本研究結果顯示,在建模早期階段大鼠肺組織 IL-37 含量、IL-18 mRNA 表達明顯升高,隨后逐漸降低,推測主要因為抑炎因子 IL-37 與促炎因子 IL-18 發揮相互抑制作用。急性炎癥中,高水平表達的 IL-37 可反饋性抑制炎癥因子 IL-18 表達,從而下調炎癥反應,保護機體免受炎癥損害。許桂芳等[13]通過檢測痛風患者急性發作期及完全緩解期血清 IL-37、IL-18 表達,發現急性發作期 IL-37、IL-18 水平遠高于完全緩解期,與本研究結果相似。表明 IL-37、IL-18 確實參與炎癥反應階段,并發揮作用。此外,本研究發現,血清中 TNF-α 與肺組織 IL-37 在早期炎癥反應階段均呈明顯升高趨勢,后期逐漸降低。相關研究表明,在類風濕關節炎疾病活動期,IL-37 表達水平與促炎因子 TNF-α 和 IL-17A 呈正相關[14],這與本研究結果類似。證明抑炎因子 IL-37 與炎癥因子 IL-18、TNF-α 確實在急性炎癥反應階段發揮相互作用,并抑制炎癥的進一步發展。ALI 主要表現為急性肺泡炎,肺泡上皮的損傷導致屏障功能下降,肺泡滲出增多,上皮細胞及Ⅱ型上皮細胞的完整性的破壞導致肺泡清除障礙,表面活性物質合成減少,后期導致肺纖維化形成。Imaeda 等[15]研究證實 IL-37 可通過阻止 T 細胞激活,抑制 DC 活化增殖;可以下調 TLR-4/NF-κB 信號通路,抑制 IL-6、IL-1β 和 TNF-α 的表達;明顯抑制 p38 的磷酸化,并少許抑制 ERK1/2 的磷酸化反應;抑制 DC 激活幼稚 T 細胞和抗原特異性 T 細胞的能力,而促進 DC 誘導 Treg 細胞,增強 Treg 細胞在致敏期的作用[16]。
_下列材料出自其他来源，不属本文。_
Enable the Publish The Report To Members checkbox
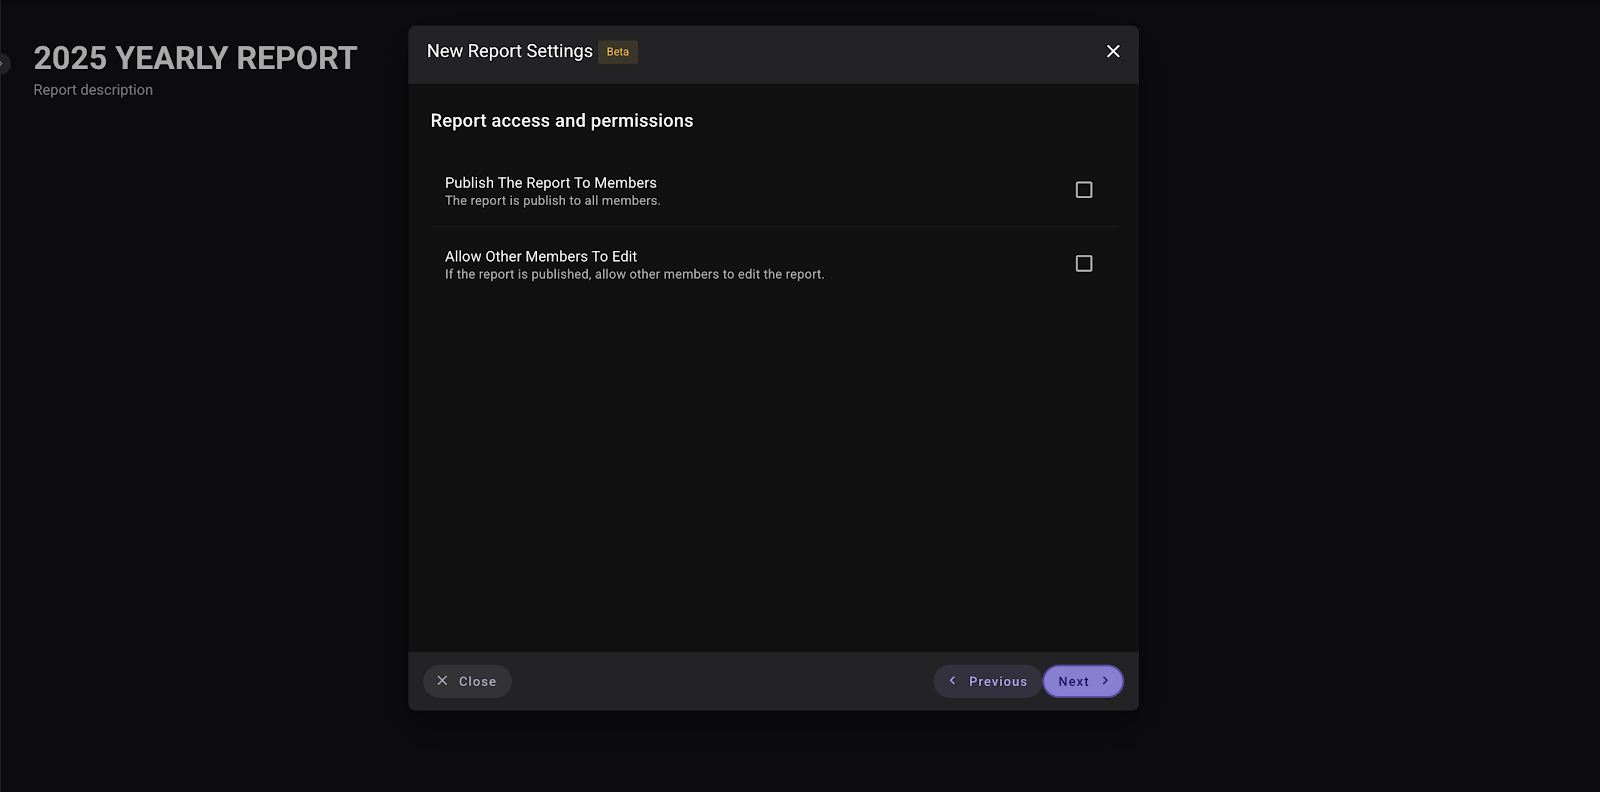pyautogui.click(x=1084, y=189)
IL-18 可促進 IL-9、IL-13、TNF-α 及粒細胞巨噬細胞集落刺激因子等的表達[17],并誘導細胞間黏附分子-1 的表達促進炎細胞募集,上調 NF-κB 的表達和活性[18]。IL-18 參與肺纖維化模型早期肺損傷階段,并與調控多種細胞因子表達有關。在本研究中,與博來霉素組比較,地塞米松治療組肺組織 IL-37 和 TNF-α 的含量與血清中 IL-18 mRNA 的表達均不同程度地降低,在建模早期階段的肺泡炎改變以及后期的肺纖維化改變均更輕微,表明地塞米松干預可有效抑制建模早期的肺組織炎癥反應和后期的纖維化。作為糖皮質激素類藥物,地塞米松的抗纖維化作用機制與抑制淋巴細胞、中性粒細胞浸潤,以及抑制巨噬細胞增殖和分泌等有關[19-20]。本研究進一步印證了地塞米松的抗纖維化作用。
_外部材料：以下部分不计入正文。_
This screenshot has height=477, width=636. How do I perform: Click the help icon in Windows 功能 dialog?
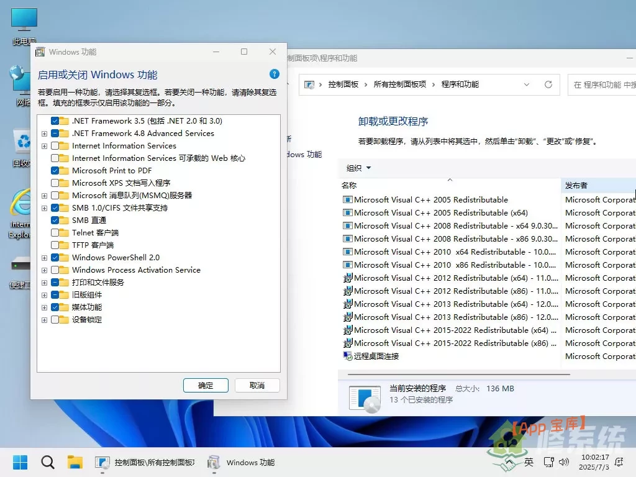click(x=274, y=74)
本研究僅初步探討了 IL-37 及相關因子在 ALI 中的作用及意義,結果表明 IL-37 在大鼠 ALI 發病過程中起重要作用,該作用可能與調控 IL-18、TNF-α 轉導有關。其具體機制有待進一步探究。同時本實驗樣本量較小,各因子之間是否呈相關性有待進一步研究。